I've created an Elasticsearch index with custom settings and analyzers to handle various text transformations. Here are the settings for my index:
"settings": {
"index": {
"analysis": {
"filter": {
"my_synonyms_2_first_name": {
"type": "synonym",
"synonyms_path": "Broadness_3_First_Name.txt"
},
"my_synonyms_first_name": {
"type": "synonym",
"synonyms_path": "Broadness_2_First_Name.txt"
},
"french_stop": {
"type": "stop",
"stopwords": "_french_"
},
"english_stemmer": {
"name": "english",
"type": "stemmer"
},
"my_english_soundex": {
"replace": "false",
"type": "phonetic",
"encoder": "soundex"
},
"my_french_soundex": {
"languageset": ["french"],
"replace": "false",
"rule_type": "approx",
"type": "phonetic",
"encoder": "beider_morse",
"name_type": "generic"
},
"my_synonyms_last_name": {
"type": "synonym",
"synonyms_path": "Broadness_2_Last_Name.txt"
},
"english_stop": {
"type": "stop",
"stopwords": "_english_"
},
"french_elision": {
"type": "elision",
"articles": [
"l", "m", "t", "qu", "n", "s", "j", "d", "c", "jusqu", "quoiqu", "lorsqu", "puisqu"
],
"articles_case": "true"
},
"my_location_synonyms": {
"type": "synonym",
"synonyms_path": "LOCATION.txt"
},
"my_synonyms_2_last_name": {
"type": "synonym",
"synonyms_path": "Broadness_3_Last_Name.txt"
},
"french_stemmer": {
"name": "french",
"type": "stemmer"
}
},
"analyzer": {
"uppercase": {
"filter": ["uppercase", "asciifolding"],
"tokenizer": "standard"
},
"location_synonyms": {
"filter": ["lowercase", "asciifolding", "my_location_synonyms"],
"tokenizer": "keyword"
},
"my_synonyms": {
"filter": ["lowercase", "asciifolding", "my_synonyms_first_name", "my_synonyms_last_name"],
"tokenizer": "standard"
},
"lowercase": {
"filter": ["lowercase", "asciifolding"],
"tokenizer": "standard"
},
"my_english_phonetic": {
"filter": ["lowercase", "my_english_soundex", "asciifolding"],
"tokenizer": "standard"
},
"my_synonyms_2": {
"filter": ["lowercase", "asciifolding", "my_synonyms_2_first_name", "my_synonyms_2_last_name"],
"tokenizer": "standard"
},
"english": {
"filter": ["lowercase", "asciifolding"],
"tokenizer": "standard"
},
"fuzzy_analyzer": {
"filter": ["lowercase"],
"tokenizer": "standard"
},
"my_french_phonetic": {
"filter": ["lowercase", "french_stop", "french_stemmer", "my_french_soundex"],
"tokenizer": "standard"
},
"french": {
"filter": ["lowercase", "french_stop", "french_stemmer", "french_elision"],
"tokenizer": "standard"
}
}
},
"similarity": {
"scripted_tfidf": {
"type": "scripted",
"script": {
"source": "double tf = Math.sqrt(doc.freq); double idf = 1.0; double norm = 1/Math.sqrt(doc.length); return query.boost * tf * idf * norm;"
}
}
}
}
}
I have also created multiple field types for each text field with these custom analyzers.

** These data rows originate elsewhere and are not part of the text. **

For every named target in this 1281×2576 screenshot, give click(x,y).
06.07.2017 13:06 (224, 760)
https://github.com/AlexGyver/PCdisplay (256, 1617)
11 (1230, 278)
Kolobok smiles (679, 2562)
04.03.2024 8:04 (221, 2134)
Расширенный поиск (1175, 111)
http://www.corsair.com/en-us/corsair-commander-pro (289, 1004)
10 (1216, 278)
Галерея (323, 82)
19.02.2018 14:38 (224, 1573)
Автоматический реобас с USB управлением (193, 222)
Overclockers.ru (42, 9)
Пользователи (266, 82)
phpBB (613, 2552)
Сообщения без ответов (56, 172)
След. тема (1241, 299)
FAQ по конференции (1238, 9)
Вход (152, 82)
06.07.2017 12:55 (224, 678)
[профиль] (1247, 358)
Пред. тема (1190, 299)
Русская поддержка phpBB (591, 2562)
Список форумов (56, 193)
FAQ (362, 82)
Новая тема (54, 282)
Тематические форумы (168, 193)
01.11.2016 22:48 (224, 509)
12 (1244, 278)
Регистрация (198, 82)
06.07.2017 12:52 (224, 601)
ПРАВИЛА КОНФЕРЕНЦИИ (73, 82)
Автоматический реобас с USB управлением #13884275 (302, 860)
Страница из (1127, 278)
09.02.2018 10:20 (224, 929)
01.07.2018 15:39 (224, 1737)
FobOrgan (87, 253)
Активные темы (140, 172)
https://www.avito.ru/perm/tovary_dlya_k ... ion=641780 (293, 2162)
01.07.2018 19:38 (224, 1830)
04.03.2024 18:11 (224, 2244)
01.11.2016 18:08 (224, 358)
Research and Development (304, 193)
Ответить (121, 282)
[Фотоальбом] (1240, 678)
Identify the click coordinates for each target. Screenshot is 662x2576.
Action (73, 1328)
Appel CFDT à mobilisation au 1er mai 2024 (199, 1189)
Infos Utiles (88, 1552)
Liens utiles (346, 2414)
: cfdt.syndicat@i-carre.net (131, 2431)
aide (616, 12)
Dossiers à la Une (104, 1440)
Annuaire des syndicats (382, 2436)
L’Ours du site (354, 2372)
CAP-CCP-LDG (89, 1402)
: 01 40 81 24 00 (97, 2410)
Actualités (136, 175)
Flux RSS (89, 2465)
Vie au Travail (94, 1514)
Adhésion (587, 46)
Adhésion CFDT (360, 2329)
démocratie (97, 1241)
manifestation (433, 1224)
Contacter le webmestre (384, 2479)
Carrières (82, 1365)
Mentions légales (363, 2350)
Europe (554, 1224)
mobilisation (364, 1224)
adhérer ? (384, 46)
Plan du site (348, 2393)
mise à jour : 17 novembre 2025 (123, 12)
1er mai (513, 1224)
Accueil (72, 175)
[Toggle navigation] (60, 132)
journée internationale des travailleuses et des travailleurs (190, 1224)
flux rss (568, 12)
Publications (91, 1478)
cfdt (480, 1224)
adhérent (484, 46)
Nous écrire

Here is an example for the prenom_conjointe_precedente_du_probant field:
"prenom_conjointe_precedente_du_probant": {
"similarity": "scripted_tfidf",
"type": "text",
"fields": {
"uppercase": {
"analyzer": "uppercase",
"similarity": "scripted_tfidf",
"type": "text"
},
"english_phonetic": {
"analyzer": "my_english_phonetic",
"similarity": "scripted_tfidf",
"type": "text"
},
"exact_match": {
"similarity": "scripted_tfidf",
"type": "keyword"
},
"french_phonetic": {
"analyzer": "my_french_phonetic",
"similarity": "scripted_tfidf",
"type": "text"
},
"lowercase": {
"analyzer": "lowercase",
"similarity": "scripted_tfidf",
"type": "text"
},
"english": {
"analyzer": "english",
"similarity": "scripted_tfidf",
"type": "text"
},
"broadness_3_synonyms": {
"analyzer": "my_synonyms_2",
"similarity": "scripted_tfidf",
"type": "text"
},
"suggest": {
"max_input_length": 50,
"analyzer": "simple",
"preserve_position_increments": true,
"type": "completion",
"preserve_separators": true
},
"broadness_2_synonyms": {
"analyzer": "my_synonyms",
"similarity": "scripted_tfidf",
"type": "text"
},
"french": {
"analyzer": "french",
"similarity": "scripted_tfidf",
"type": "text"
},
"fuzzy": {
"analyzer": "fuzzy_analyzer",
"type": "text"
}
},
"copy_to": [
"full_name_conjointe_precedente_du_probant"
]
}
After indexing the data, I noticed that the fields using the lowercase analyzer did not transform the data to lowercase or remove ASCII characters as expected.

Could someone help me understand why the lowercase analyzer is not applying the expected transformations on my indexed data? Is there something I'm missing in the configuration or the way data is being indexed? Any insights or solutions would be greatly appreciated!